Dataset entries

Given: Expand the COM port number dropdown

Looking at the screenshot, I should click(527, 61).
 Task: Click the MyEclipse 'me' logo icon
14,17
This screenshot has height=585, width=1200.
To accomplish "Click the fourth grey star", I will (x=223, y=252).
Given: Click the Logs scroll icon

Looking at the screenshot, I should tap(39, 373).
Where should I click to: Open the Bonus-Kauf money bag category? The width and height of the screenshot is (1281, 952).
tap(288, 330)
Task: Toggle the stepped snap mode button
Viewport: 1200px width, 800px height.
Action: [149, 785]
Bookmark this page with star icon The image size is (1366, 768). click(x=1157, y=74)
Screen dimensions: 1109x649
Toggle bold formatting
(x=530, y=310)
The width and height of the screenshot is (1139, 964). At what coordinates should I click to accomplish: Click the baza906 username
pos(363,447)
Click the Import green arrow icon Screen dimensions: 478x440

• [Task requirements]
Each entry shown above must be retyped word for word.

• [Problem solution]
Given: Expand the COM port number dropdown

Looking at the screenshot, I should click(527, 61).
 Task: Click the MyEclipse 'me' logo icon
14,17
This screenshot has height=585, width=1200.
To accomplish "Click the fourth grey star", I will (x=223, y=252).
Given: Click the Logs scroll icon

Looking at the screenshot, I should tap(39, 373).
Where should I click to: Open the Bonus-Kauf money bag category? The width and height of the screenshot is (1281, 952).
tap(288, 330)
Task: Toggle the stepped snap mode button
Viewport: 1200px width, 800px height.
Action: [149, 785]
Bookmark this page with star icon The image size is (1366, 768). click(x=1157, y=74)
Screen dimensions: 1109x649
Toggle bold formatting
(x=530, y=310)
The width and height of the screenshot is (1139, 964). At what coordinates should I click to accomplish: Click the baza906 username
pos(363,447)
Click the Import green arrow icon Screen dimensions: 478x440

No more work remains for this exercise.